Defining Success
(1) In his 2008 book, Outliers, Malcolm Gladwell challenged our understanding of successful people. We tend to look at successful people, he noted, as freaks of nature, people who are so intelligent, or skilled, or talented that they were destined for success. Gladwell’s book, however, argued that this is a superficial understanding of what it takes to be successful. For someone to be successful, they have to have intelligence, skill, and/or talent. But for someone to find the kind of success that Bill Gates has found, or that The Beatles have found, a lot of other factors have to fall into place. Where you are born, when you are born, your cultural legacy, and a myriad of other factors have to line up for you to truly be what Gladwell refers to as “an outlier.” With examples of people all around us that have benefitted greatly from their circumstances, why do we still like to think of successful people as different than us, people destined for success because of their other-worldly intelligence or talent? The explanation for this mental block we seem to have against understanding what leads a person to success is both simple and tragic.

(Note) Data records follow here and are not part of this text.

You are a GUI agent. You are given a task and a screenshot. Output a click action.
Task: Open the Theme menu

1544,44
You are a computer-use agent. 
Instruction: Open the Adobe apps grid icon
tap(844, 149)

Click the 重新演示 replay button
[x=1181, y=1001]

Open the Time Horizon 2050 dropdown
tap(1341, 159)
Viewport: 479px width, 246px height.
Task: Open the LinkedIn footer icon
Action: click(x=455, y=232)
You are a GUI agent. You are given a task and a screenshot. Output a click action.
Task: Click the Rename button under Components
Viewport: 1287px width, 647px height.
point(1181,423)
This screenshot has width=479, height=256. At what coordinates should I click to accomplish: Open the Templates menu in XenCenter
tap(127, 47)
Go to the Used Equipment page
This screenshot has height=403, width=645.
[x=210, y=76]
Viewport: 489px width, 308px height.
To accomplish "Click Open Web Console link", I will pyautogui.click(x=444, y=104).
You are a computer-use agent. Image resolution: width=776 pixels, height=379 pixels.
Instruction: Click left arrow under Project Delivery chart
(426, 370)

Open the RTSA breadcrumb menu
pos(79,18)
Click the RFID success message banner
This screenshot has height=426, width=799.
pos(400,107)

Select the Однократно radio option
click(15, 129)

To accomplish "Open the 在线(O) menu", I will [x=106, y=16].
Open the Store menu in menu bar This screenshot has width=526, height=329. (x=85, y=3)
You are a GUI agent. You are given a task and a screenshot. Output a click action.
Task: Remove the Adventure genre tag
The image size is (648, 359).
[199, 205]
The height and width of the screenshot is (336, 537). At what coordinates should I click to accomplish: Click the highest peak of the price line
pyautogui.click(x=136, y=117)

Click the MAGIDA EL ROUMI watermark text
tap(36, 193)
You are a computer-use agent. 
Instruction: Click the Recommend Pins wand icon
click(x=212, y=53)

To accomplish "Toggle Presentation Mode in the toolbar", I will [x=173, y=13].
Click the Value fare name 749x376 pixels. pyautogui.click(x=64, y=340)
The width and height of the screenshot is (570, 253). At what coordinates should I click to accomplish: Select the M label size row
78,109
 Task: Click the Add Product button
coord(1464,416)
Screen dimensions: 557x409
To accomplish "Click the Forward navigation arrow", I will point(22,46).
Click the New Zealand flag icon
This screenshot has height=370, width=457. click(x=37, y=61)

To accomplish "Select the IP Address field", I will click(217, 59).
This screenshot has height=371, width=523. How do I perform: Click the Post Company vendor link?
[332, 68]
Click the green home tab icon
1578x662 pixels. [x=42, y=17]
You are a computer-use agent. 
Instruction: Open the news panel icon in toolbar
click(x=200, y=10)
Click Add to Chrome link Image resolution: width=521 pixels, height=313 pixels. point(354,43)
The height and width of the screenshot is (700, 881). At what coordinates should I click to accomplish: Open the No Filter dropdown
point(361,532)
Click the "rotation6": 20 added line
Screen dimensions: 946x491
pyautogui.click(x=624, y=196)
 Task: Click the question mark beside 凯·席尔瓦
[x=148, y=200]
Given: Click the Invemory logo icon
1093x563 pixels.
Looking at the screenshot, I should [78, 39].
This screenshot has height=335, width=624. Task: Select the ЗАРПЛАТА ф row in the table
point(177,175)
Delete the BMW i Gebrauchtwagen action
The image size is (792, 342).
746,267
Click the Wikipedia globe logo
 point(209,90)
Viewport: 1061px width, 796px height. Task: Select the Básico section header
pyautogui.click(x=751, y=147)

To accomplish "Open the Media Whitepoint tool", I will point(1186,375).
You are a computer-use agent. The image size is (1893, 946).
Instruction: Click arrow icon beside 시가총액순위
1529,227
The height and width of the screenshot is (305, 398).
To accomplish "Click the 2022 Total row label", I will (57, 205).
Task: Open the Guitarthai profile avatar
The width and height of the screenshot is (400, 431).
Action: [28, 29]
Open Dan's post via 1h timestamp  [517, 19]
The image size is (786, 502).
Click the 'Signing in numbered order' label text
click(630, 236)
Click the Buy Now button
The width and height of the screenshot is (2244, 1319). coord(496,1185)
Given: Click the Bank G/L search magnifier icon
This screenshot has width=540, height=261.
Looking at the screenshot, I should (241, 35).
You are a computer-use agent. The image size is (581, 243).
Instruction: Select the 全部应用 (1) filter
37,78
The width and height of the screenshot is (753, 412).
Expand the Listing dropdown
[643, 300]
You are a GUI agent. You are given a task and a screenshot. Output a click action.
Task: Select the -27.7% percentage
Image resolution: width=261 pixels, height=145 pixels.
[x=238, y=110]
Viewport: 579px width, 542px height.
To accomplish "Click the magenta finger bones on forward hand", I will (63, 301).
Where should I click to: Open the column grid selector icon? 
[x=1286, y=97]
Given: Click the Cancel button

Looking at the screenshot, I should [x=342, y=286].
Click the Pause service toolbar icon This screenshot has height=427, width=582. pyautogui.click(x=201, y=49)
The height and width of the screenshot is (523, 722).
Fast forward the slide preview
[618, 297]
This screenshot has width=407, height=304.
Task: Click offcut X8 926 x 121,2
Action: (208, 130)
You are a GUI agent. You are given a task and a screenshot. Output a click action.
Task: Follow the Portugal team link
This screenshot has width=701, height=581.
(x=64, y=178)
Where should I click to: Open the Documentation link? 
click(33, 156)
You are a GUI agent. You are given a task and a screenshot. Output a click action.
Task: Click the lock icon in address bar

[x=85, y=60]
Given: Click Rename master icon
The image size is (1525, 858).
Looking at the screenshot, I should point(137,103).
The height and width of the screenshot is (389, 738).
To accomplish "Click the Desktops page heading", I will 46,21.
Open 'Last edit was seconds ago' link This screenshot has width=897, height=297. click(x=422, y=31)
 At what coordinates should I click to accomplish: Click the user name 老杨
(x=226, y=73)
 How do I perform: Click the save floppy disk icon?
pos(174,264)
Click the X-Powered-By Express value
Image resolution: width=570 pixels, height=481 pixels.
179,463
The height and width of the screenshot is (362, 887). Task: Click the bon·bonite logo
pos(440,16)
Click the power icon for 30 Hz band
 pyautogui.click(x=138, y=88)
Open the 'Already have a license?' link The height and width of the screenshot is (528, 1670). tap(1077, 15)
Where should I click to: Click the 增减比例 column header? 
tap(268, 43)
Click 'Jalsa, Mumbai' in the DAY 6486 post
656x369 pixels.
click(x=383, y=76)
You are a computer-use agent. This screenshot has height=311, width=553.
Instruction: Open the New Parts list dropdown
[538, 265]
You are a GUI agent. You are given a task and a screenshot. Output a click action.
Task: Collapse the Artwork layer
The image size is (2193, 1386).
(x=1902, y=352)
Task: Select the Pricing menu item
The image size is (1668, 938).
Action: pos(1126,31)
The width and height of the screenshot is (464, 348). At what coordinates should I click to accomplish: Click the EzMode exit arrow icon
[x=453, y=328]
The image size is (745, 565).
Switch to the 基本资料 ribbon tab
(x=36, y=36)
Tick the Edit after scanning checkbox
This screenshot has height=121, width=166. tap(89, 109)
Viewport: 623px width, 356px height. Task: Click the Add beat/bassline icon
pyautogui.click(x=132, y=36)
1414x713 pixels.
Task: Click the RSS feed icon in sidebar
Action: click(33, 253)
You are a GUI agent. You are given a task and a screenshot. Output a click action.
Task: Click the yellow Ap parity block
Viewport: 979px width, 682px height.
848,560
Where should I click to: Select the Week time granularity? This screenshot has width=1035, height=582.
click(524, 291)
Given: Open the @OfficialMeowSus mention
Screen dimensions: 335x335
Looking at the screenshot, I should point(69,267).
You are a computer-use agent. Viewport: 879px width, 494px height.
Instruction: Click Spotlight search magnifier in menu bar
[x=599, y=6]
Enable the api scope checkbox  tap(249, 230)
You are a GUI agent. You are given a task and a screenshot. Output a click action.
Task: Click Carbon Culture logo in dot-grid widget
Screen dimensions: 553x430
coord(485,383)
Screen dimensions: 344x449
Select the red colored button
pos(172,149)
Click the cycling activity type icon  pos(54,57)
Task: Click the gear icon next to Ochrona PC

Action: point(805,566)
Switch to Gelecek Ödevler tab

(2) The real reason we like to look at wildly successful people as “others,” people deserving of a success we could never hope to achieve because we lack whatever they have, is because this makes it easier for us to reconcile our own lack of success. In simpler terms, we would rather think that these people have something we don’t have than that we could have achieved their success under different circumstances. This is really a depressing theory about the way we think, not only because it reveals how far we will go to protect our pride, but also because it directly hinders us from finding the kind of success that we idolize. When we decide that a goal is unattainable right from the start, we more easily justify our own inaction.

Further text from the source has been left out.